Queensland infants will be able to take part in the state’s free Respiratory Syncytial Virus (RSV) immunisation program.

The 12-month program will be offered to more than 70,000 newborn babies, eligible infants and young children from April.

The free immunisation program will help prevent the spread of the virus, which is the most common cause of hospitalisation among infants and young children.

About 7000 cases of RSV have been already been recorded in Queensland in 2024, which is double the number of cases in 2023 between the same period, January 1 to March 21.

More than 2100 of the cases recorded so far this year are in children under two years of age.

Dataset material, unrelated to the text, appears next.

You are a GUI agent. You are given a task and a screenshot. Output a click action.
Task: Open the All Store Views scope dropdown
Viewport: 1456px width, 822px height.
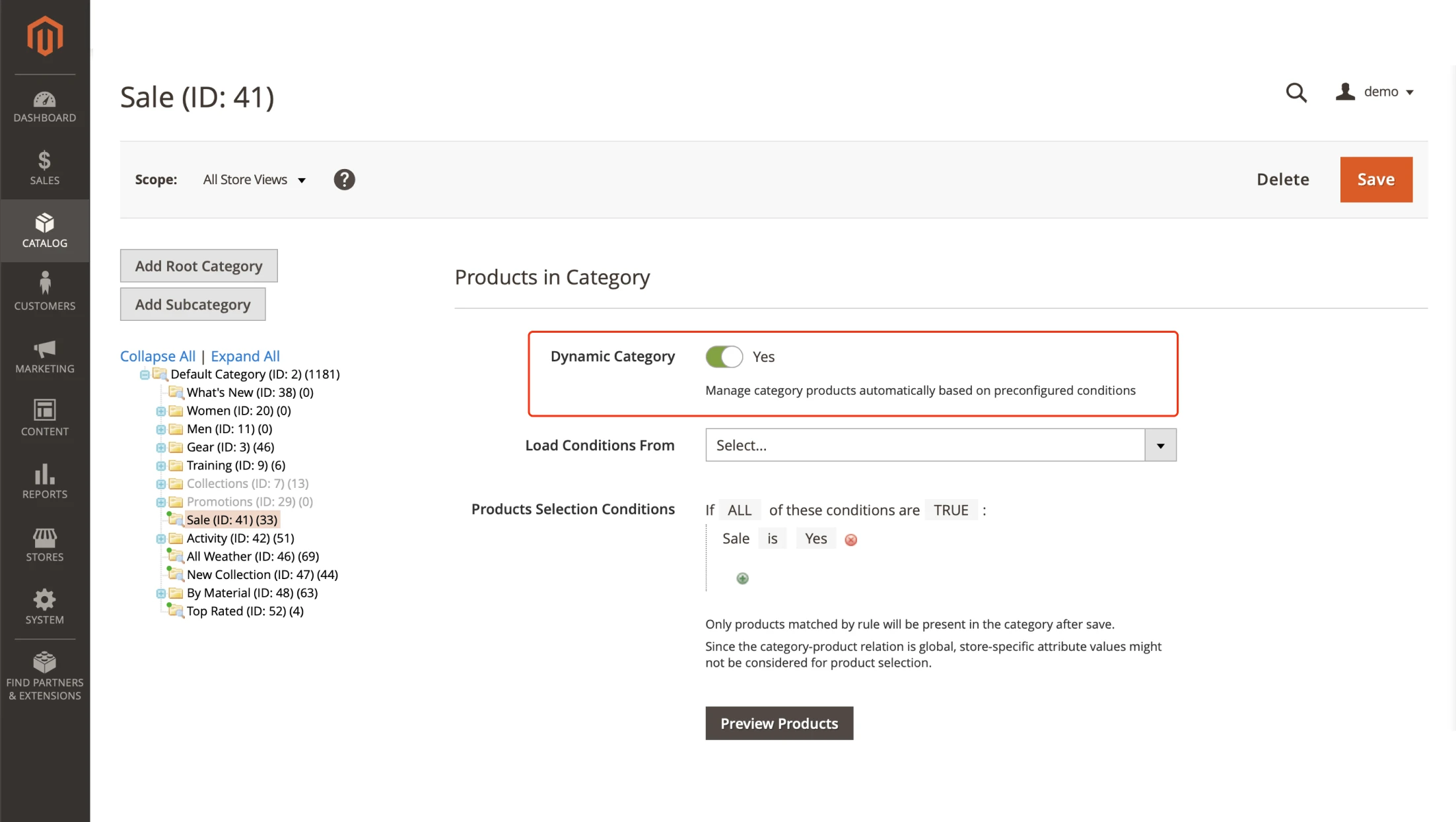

Acting Queensland chief health officer Catherine McDougall said the immunisation program was an important step in protecting children ahead of winter.

“We know RSV is widespread across Queensland and occurs year round, with peaks typically occurring during the autumn and winter months,” Dr McDougall said.

“In recent weeks, we have seen a steady rise in RSV cases across all age groups, with 659 cases recorded a month ago, and 872 cases in the week beginning March 11, 2024.

“Similar immunisation programs to protect against RSV have been rolled out in Europe and the United States of America, and these have demonstrated a significant reduction in RSV related hospitalisations among infants and high-risk young children.”

Dr McDougall said RSV immunisation was “a safe and effective way” to reduce severe RSV disease in infants and young children.

“This immunisation program is an important step towards reducing the risk associated with RSV and keeping more children safe,” she said.

“I encourage all parents of eligible children to take the opportunity to protect their child against RSV as the immunisation becomes available.”

Premier Steven Miles said the sunshine state joins WA and NSW in offering the immunisation program for free.

“I can remember how scary it is when your baby is sick,” he said.

“Providing the smallest Queenslanders with a free RSV immunisation will help give them the best start in life.”

RACGP Queensland Chair Cathryn Hester said the immunisation program was a game changer for Queensland families.

“This RSV immunisation rollout will save lives,” she said.

“Babies aged six months and under are the ones most prone to developing severe symptoms including lung infections that can lead to hospitalisation.

“Even if they emerge from hospital with a clean bill of health, it’s an incredibly traumatic experience for any family to go through.

“Some families may not realise that RSV is the number one cause of hospitalisation for children aged five and under.

“Unfortunately, in Queensland unlike other states and territories, we have year-round cases of this virus as we don’t have predictable seasons.

“So, this only adds to the challenge, and makes today’s announcement even more welcome.”

The program will use the monoclonal antibody product nirsevimab – also known as Beyfortus – which was approved by the Therapeutic Good Administration in November 2023 for use in infants and young children.

Eligible infants and young children include:

  • All newborn infants will be offered as a dose at birth or prior to discharge from hospital
  • Infants born on or after the program commencement date, who are not immunised in hospital, can access this dose up until they are less than eight months of age
  • Aboriginal and Torres Strait Islander infants less than eight months of age
  • Infants with certain complex medical conditions less than eight months of age
  • Infants with certain complex medical conditions from eight months up to 19 months of age (inclusive), until October 31, 2024

The announcement comes as the NSW government also confirmed it would be offering the same immunisation program to eligible babies.

Meanwhile, the WA government confirmed in March all infants would be eligible for the vaccine.